İçinde bulunduğumuz yüzyılın bilgi ve iletişim teknolojileri tarafından şekillendirilmesi sonucunda teknoloji kullanımının giderek ucuzlayıp yaygınlaşmasıyla birlikte bilgiye erişim de bir o kadar kolaylaştı. Bilgi toplumu ve bilgi çağı gibi klişeleşmiş ifadeleri de bu yüzden sıkça duyuyoruz. Önceki haftalarda belirttiğim üzere günümüz işletmeleri açısından veri ne kadar fazla önem arz ediyorsa bireyler açısından da bilgi hayati önem taşıyor.
Akla gelebilecek her türlü bilgi ihtiyaç duyulduğu anda farklı kanallardan ulaşılabilir hale geldiği için bireylerde detaylı araştırma zaman kaybı anlamında değerlendirilerek ulaşılabilir bilgi ile yetinme ve onu kabullenme gibi alışkanlıklar da yaygınlaşmaya başladı. Özellikle arama motorlarında ilk sıralarda sunulan arama sonuçları, sosyal ağlarda çoğunluk tarafından paylaşılan kaynağı belirsiz (ya da güvenilir bir kaynaktan geldiği iddia edilen) bilgiler bireylerin anlık kararlar vermesinde oldukça etkili oluyor.

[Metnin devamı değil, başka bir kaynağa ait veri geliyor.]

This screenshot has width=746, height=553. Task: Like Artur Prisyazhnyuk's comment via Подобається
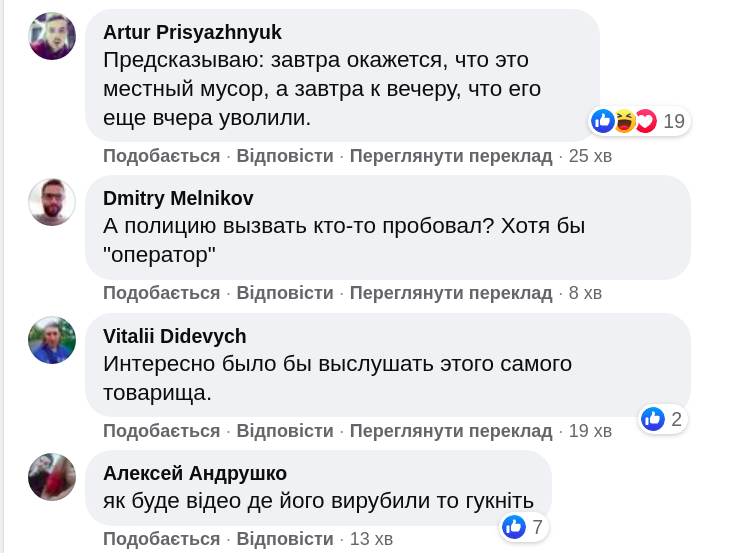[x=161, y=156]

O yüzden de gerçek bilginin doğru zamanda ulaşılabilir olmaması durumunda alternatiflere yönelen bireyler çoğunlukla dezenformasyon olarak adlandırılan yanıltıcı bilgilerle kandırılabiliyor. Özellikle de yaşanılan afet, terör ve benzeri krizlerde yetkili kaynakların da gerçek bilgileri paylaşmakta gecikmesi sonucu devreye giren provokasyon amaçlı dezenformasyon toplumda bilgi kirliliğine yol açarak ciddi sıkıntılar doğurabiliyor.

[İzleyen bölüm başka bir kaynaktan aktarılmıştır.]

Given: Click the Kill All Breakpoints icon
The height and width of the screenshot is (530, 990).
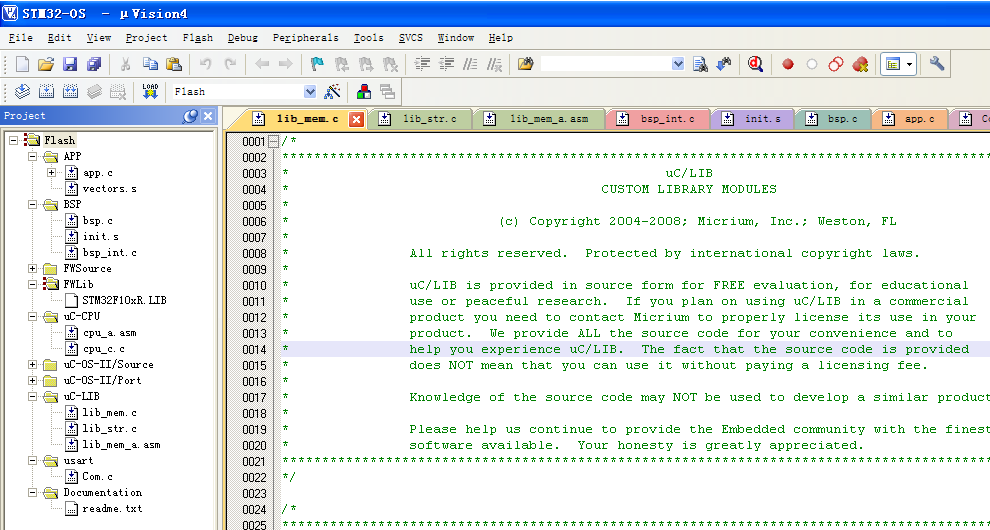Looking at the screenshot, I should coord(860,64).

Sosyal ağlarda “Şu saatte çok kuvvetli bir artçı deprem olacakmış, evlerinizi boşaltın.” ya da “Şu saatte ciddi bir terör olayı gerçekleşecekmiş, merkezi yerlerden uzak durun.” Gibi uyarılarla başlayıp “Kesin bilgi, yayalım.” gibi sahte kaynaklar gösterilerek kolaylıkla yayılabilen provokatif ifadelerin toplum nezdinde kabul görmesi şaşılacak bir durum değildir. Çünkü, bireylerin duymayı beklediği bilgilerden hızlı yayılan bu bilgiler güvenilir olarak kabul ettikleri çok sayıda yakınlarından kendilerine ulaşmaktadır. Asıl bilgi kaynakları ise gecikmeli olarak bu bilgileri yalanlamak için devreye girdiğinde vermek istedikleri esas mesaj yerine dezenformasyonu temizlemek için çaba sarf etmek zorunda kalmaktadır.
O yüzden de kriz durumlarında sosyal ağları erişime kapatmak ya da hızını yavaşlatmak gibi anlamı ve çok fazla faydası olmayan geçici çözümler yerine onları daha etkili kullanmak oldukça etkili olacaktır.